◆ To be done:
- 1) In the passage on cloud computing and international law, through which registrar do top-level domain names become subject to US seizure even when operated entirely outside the country?
- 2) Continue the passage on cloud computing and international law from where it stops.

◆ Page extract:
+===+

E-Flux this month includes an essay by Metahaven (Part 1 of 3) on cloud computing, international law, and privacy. "Citizens across the world are subject to the same Patriot Act powers" the US has over its citizens" as data stored overseas by US companies is still subject to US surveillance. The US also excersizes "super-jurisdiction" in cases like the seizure of Megaupload, which was a Hong Kong-based company, the DOJ accused of "willful conspiracy to break US law" due it's global user base. Furthermore, "all top-level domain names" registered through VeriSign are subject to  US seizure, even if operated entirely outside the country. 

The essay continues, looking at examples of Apple's App store censureship of Drones+, Google+ and Facebook real name policy, and other examples of the "cloud as a political space."

+===+

◆ Provided material:
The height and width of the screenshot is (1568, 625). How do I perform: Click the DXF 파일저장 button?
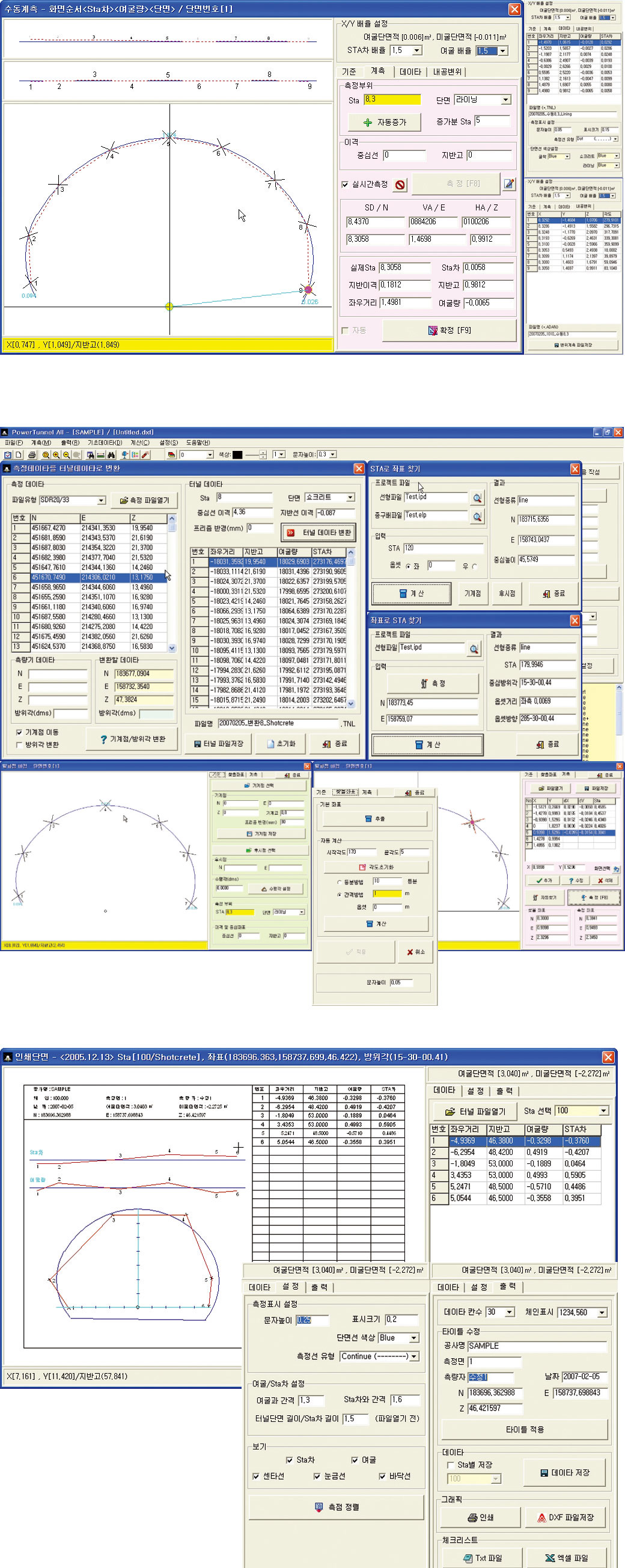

+===+

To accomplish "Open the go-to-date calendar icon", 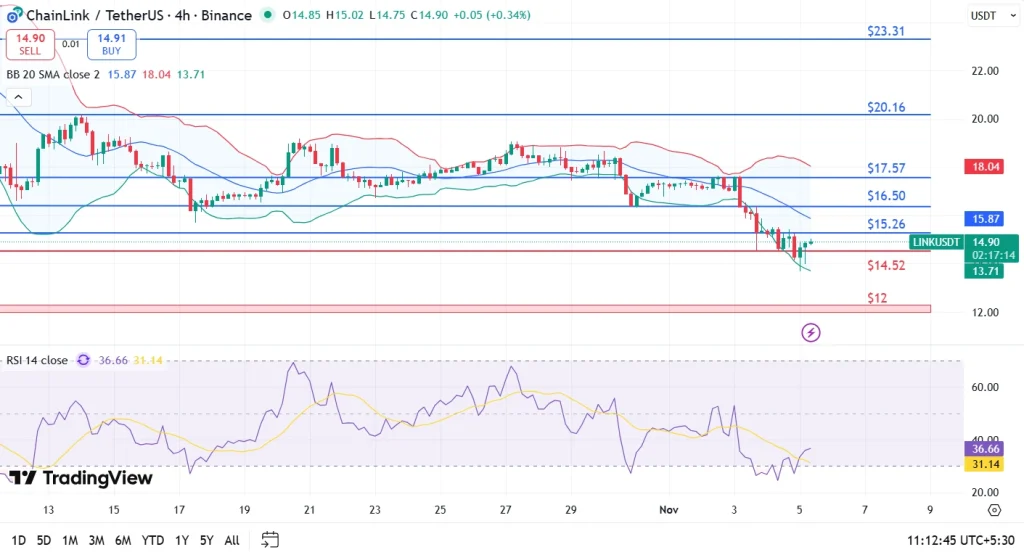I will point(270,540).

+===+

◆ Replies:
- 1) VeriSign

- 2)
"The first mention of the notion of the “cloud” was in a 1996 diagram in an MIT research paper," redrawn by Metahaven for e-flux

Most journalism routinely criticizes (or praises) the US government for its ability to spy on “Americans.” But something essential is not mentioned here—the practical ability of the US government to spy on everybody else. The potential impact of surveillance of the US cloud is as vast as the impact of its services—which have already profoundly transformed the world. An FBI representative told CNET about the gap the agency perceives between the phone network and advanced cloud communications for which it does not presently have sufficiently intrusive technical capacity—the risk of surveillance “going dark.” The representative mentioned “national security” to demonstrate how badly it needs such cloud wiretapping, inadvertently revealing that the state secrets privilege—once a legal anomaly, now a routine—will likely ...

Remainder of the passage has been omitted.